In fact, I have looked at quite a few of them, they were Trustees when
they first qualified the code of the University had carried forward in
the laws of the institution. A very full and complete statement about
academic freedom that was drawn-up by Victor Bryant. The idea there was
to codify what was, at that time, a common law tradition, so that
everybody in any one of the campuses would know exactly where they
stood. What rights were there. What guarantees were there. And the Board
adopted that, and its in every document that I've seen since then. I
believe its still in the codes, if they didn't delete it in the last
three
[unclear] . As far as I know, we had
been following all of the accepted practices. Those were very tense
times. As far as I have been told—now, this is all hindsight—but, what
really went on here was an accumulation of irritations. Not only
speaker's, but a lot of the things students were doing, at the time. The
post-World War II tensions, and anxieties that were in the air. The
racial problem that was so much upon us in the '50s. The Brown decision.
Petitions for admission to the University here. The undergraduate, and
graduate applications that went to court. All of those things created an
atmosphere that people who were a lot more conservative, and a lot more
anti-university. I don't mean that in a sense of anti-Chapel Hill, so
much, but anti-intellectualism. You see this periodically in the
country, about every twenty-five years. Well, they had been talking
among themselves, apparently, and of course, none of this got to us,
because they wouldn't let us know anything. And we had been merrily
going along through this session. And we came up to the very last week,
literally the last week, and I was sitting in my office one afternoon,
about this time, and I got a phone call from one of the fellows over
there from the Institute of Governor's State. Said, "Did you know about
this bill?" And I said, "What bill?" And he read it to me. And I said,
"Read it again." And he did. And I said, "I'll be right over there." And
Fred Weaver was working with me at the time. And I got in the car and
drove straight way to Raleigh. And walked in the lobby of the Sir
Walter, and I was met at the door, right at the main entrance of the
lobby there, Hathaway Cross, who was a lobbyist at that time, and he
said, "What are you doing over here?" And I said, "You know full well
what I'm doing over here. I came over here to tell you what you were
doing to the University, with this kind of legislation." And Clarence
Stone was then the President Pro-tem of the Senate, and they had great
irritation with me. They just dressed me down for showing any resistance
to it. And said I should leave this matter alone. It's a legislative
question and not bother it. It was there business to set state policy's
about matters like these. Well, we got to work, and over night—and we
worked literally all night long—to force a reversal of this, and came
within four votes of doing it. I think it was twenty-three to nineteen,
I think, the next day of the Senate. But the thing that was so bad about
this experience was, that here was a piece of legislation, that was
never filed in the traditional way. That the people were not given
notice of the law.
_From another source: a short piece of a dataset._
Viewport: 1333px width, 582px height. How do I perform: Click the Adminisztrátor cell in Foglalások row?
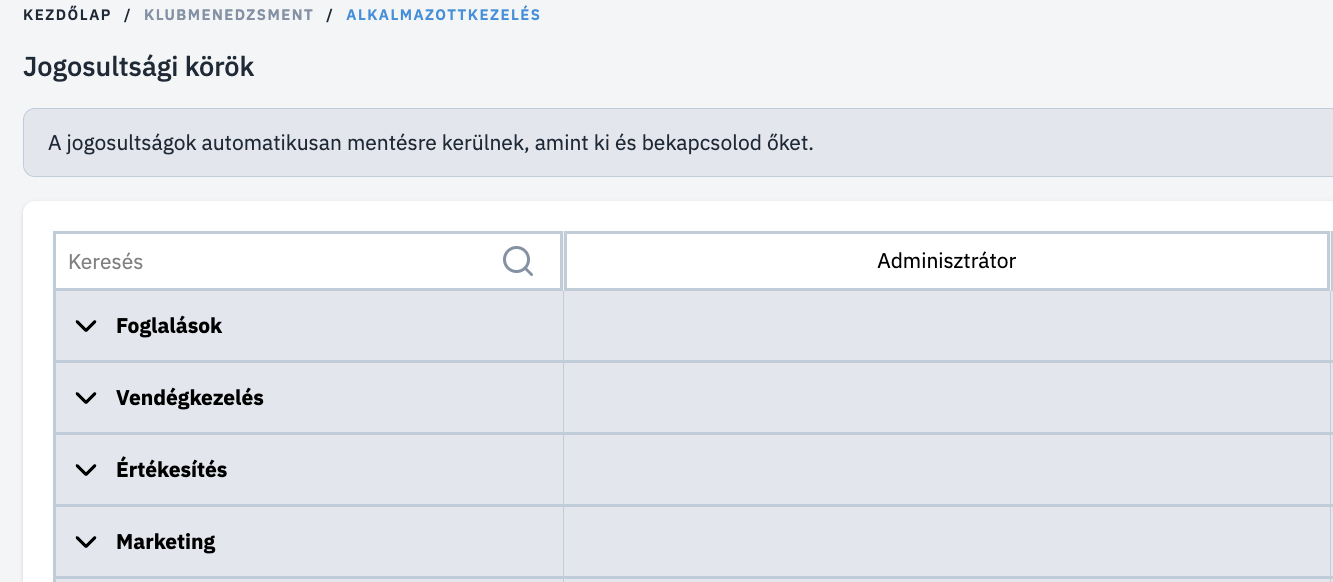948,326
There were no notices given to anybody that was
impacted by the law. There was no schedule of hearing about the law. The
rules were suspended. And the bill was enacted under suspension of rules
for three readings. All at the same time. A very craftily, engineered
piece of legislation, that swept through there. And we tried our best to
reverse it the next day. And came that close to doing it. But that was a
very bitter experience to have to go through. And then set off all kinds
of controversy.
Page 2Faculty resolutions, all kinds of
student actions, and then the Board itself; especially the Executive
Committee, started debating this. We kept bringing it up all the time.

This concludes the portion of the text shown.